One of the core things I think AI 2027 does right is put their emphasis on recursive self-improvement (RSI). I see a lot of people mistakenly get distracted by broad-access to “AGI” or development of “full superintelligence”—like whether AI is better at telling jokes than a human. These questions are ultimately irrelevant to the core danger of rapidly increasing AI power.
The “Race” ending, I think, is the only realistic path presented. The “Slowdown” ending contains a lot of wildly optimistic miracles. In the authors’ defense, Slowdown isn’t meant to be realistic, but my guess is that I think it’s even less realistic than they do, and people should understand that it’s an exercise in hope. (Exercises in hope are good! I did a similar thing in my Corrigibility as Singular Target agenda last year. They just need to be flagged as such.)

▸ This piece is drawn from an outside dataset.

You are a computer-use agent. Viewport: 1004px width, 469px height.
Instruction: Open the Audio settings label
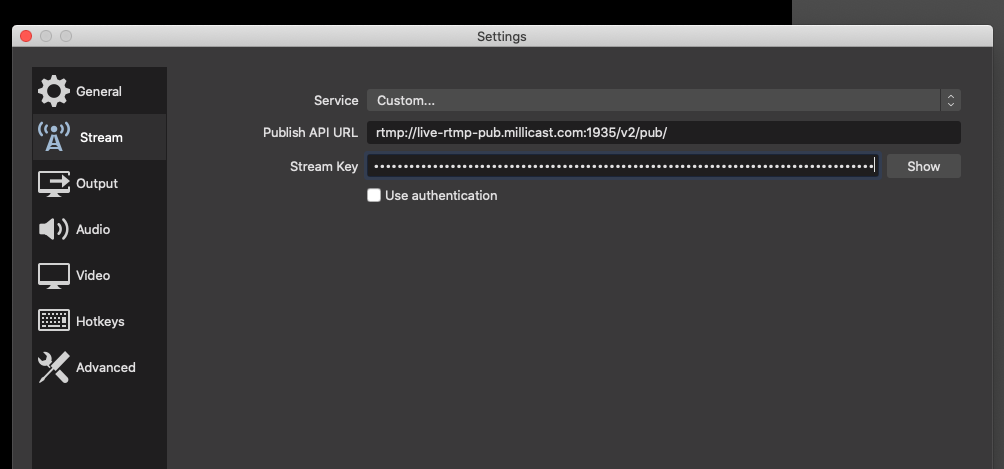93,229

I also really appreciate the author’s efforts to get people to dialogue with AI 2027, and propose alternative models and/or critique their own. In the interests of doing that, I’ve written down my thoughts, section-by-section, which somewhat devolve into exploring alternate scenarios. The TLDR for this section is:
- I expect the world to be more crazy, both in the sense of chaotic and in the sense of insane. I predict worse information security, less “waking up,” less concern for safety, more rogue agents, and more confusion/anger surrounding AI personhood.
- I expect things to go slightly slower, but not by much, mostly due to hitting more bottlenecks faster and having a harder time widening them.

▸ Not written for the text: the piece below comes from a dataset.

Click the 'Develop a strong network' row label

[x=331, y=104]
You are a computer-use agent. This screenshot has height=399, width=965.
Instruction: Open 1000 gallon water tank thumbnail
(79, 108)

- I expect competition to be fiercer, race dynamics to persist, and China to be more impressive/scary.
Into the weeds we go!
Mid 2025
Full agreement.
Late 2025
I take issue with lumping everything into “OpenBrain.” I understand why AI 2027 does it this way, but OpenAI (OAI), Google Deep Mind (GDM), Anthropic, and others are notably different and largely within spitting distance of each other. Treating there as being a front-runner singleton with competitors that are 3+ months away is very wrong, even if the frontier labs weren’t significantly different, since the race dynamics are a big part of the story. The authors do talk about this, indicating that they think gaps between labs will widen, as access to cutting-edge models starts compounding.
I think slipstream effects will persist. The most notable here is cross-polination by researchers, such as when an OAI employee leaves and joins GDM. (Non-disclosure agreements only work so well.) But this kind of cross-pollination also applies to people chatting at a party. Then there’s the publishing of results, actual espionage, and other effects. There was a time in the current world where OpenAI was clearly the front-runner, and that is now no longer true. I think the same dynamics will probably continue to hold.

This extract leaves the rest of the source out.